* **TEXT PROVIDED**:
Hello Mark..

Welcome to the best place to be during this emotionally chaotic time.

I'm glad to hear that your daughter recovered from the infection and that the truth came out about her injury.

It's interesting that you placed the mental health issues first. Undiagnosed, untreated depression, personality disorders, bipolar can put individuals in a bad place when it comes to making good decisions.

Is your depression being treated? How and with what? Ideally you'd have a psychotherapist who collaborates closely with a psychiatrist to manage the medication and signs/symptoms of the depression. You also need to be an active participant by getting out of your head, exercising.. just doing.

You have no control over your separated spouse. But you can choose your boundaries. And learning boundaries starts with one simple step. Identifying behavior that hurts you.

My rule of thumb..

If it's right, do it.
If it's wrong, don't.
If you can't decide or waffle, don't.

There's no need to fall on a sword, put yourself at risk during this time. Keep it simple. Focus on becoming healthy. Step by step.

* **CHECK YOUR UNDERSTANDING**:
- 1) Shorten the paragraph of the reply that begins "You have no control over your separated spouse," keeping its main facts.
- 2) Reproduce the passage of the reply starting with "If you can't" and going on through "Step by step.".

Stored items
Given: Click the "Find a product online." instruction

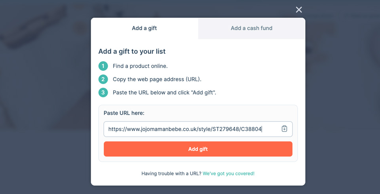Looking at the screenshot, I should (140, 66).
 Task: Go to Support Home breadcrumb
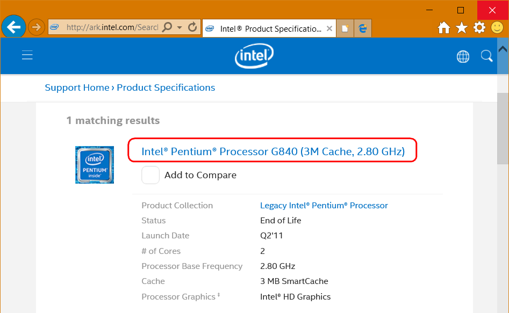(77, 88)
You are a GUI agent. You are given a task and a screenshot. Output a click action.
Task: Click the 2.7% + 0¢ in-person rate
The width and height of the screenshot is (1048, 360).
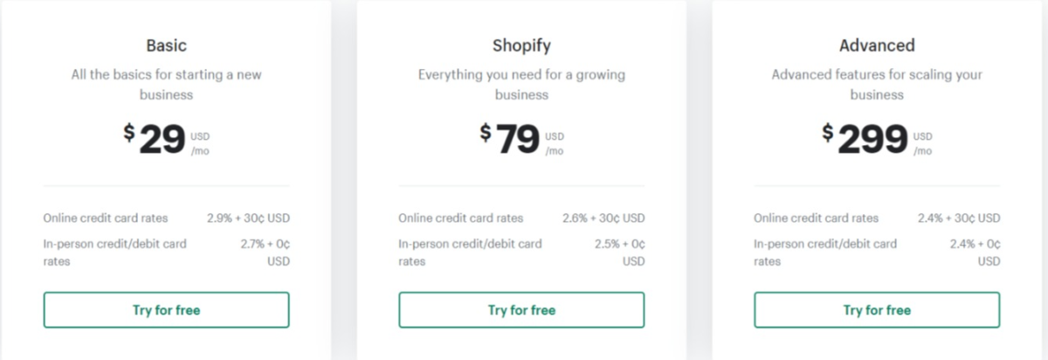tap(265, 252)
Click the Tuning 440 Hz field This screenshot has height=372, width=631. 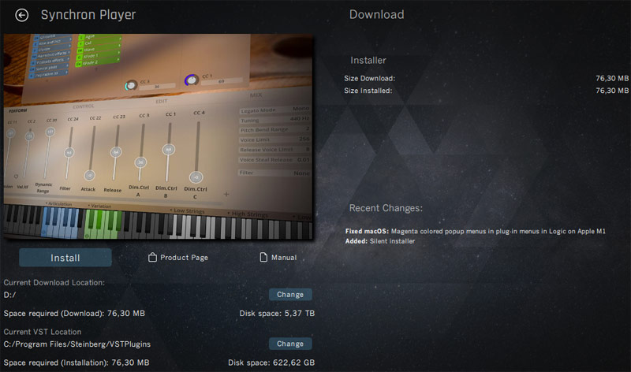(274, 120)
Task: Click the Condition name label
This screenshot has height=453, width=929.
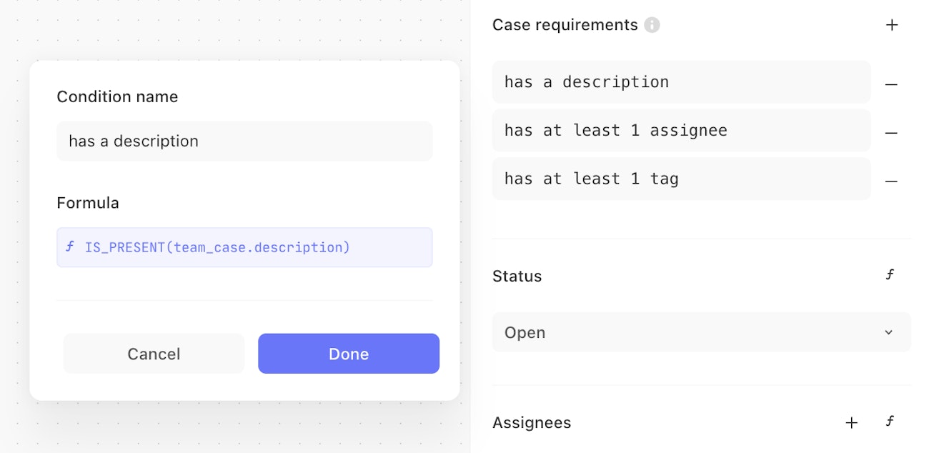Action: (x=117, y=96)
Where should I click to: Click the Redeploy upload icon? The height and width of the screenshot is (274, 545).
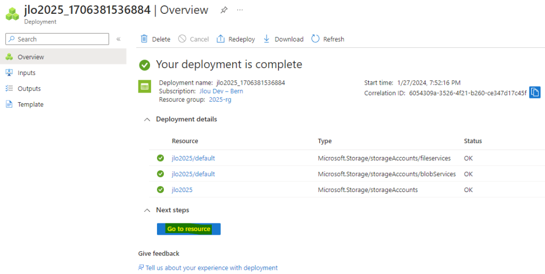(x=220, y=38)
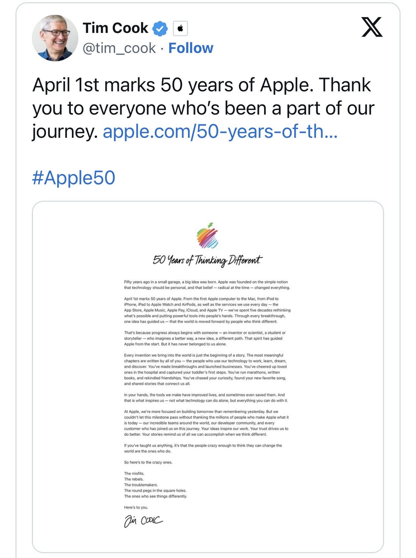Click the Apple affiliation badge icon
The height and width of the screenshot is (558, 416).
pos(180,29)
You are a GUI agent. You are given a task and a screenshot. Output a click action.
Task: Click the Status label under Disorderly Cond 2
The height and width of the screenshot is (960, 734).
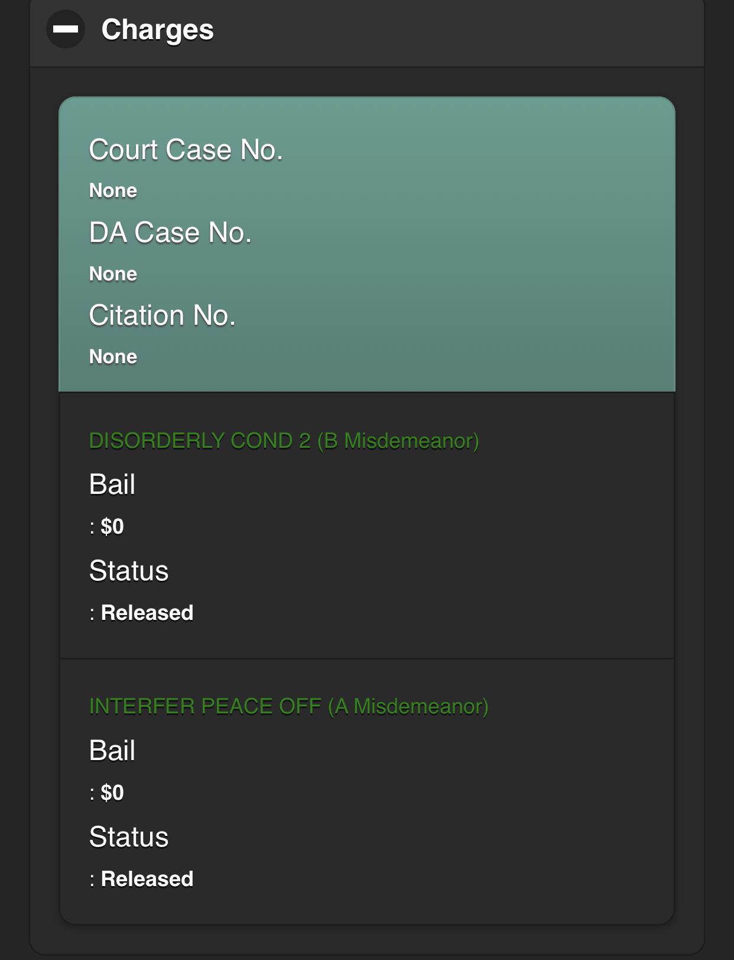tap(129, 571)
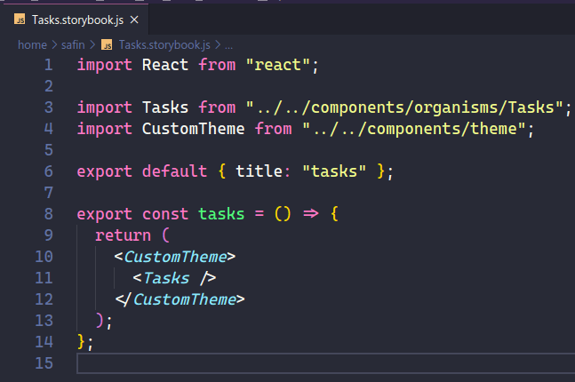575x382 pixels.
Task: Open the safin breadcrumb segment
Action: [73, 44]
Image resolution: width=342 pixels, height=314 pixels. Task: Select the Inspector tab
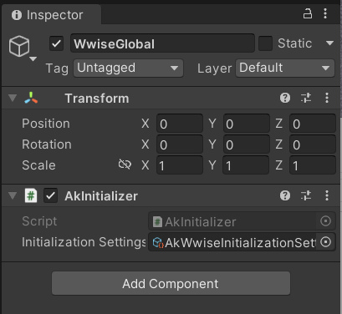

* **RESULTS BY TASK**:
- 1) You can't control your separated spouse, but you can choose your boundaries, and learning them starts with identifying behavior that hurts you.

- 2)
If you can't decide or waffle, don't.

There's no need to fall on a sword, put yourself at risk during this time. Keep it simple. Focus on becoming healthy. Step by step.